Set every entry down again exactly, excluding any pictures.

* _SUPPLIED INFORMATION_
'''
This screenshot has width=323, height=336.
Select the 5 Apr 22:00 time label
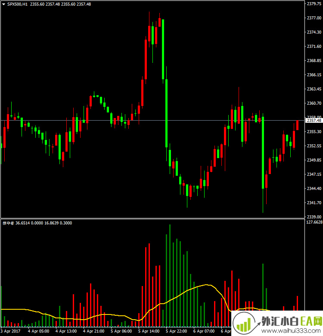tap(176, 331)
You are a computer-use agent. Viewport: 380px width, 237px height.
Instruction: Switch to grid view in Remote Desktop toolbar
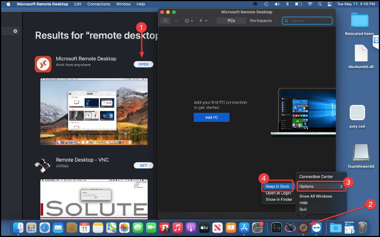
'''
* _YOUR SOLUTION_
This screenshot has width=323, height=336.
Select the 5 Apr 22:00 time label
tap(176, 331)
You are a computer-use agent. Viewport: 380px width, 237px height.
Instruction: Switch to grid view in Remote Desktop toolbar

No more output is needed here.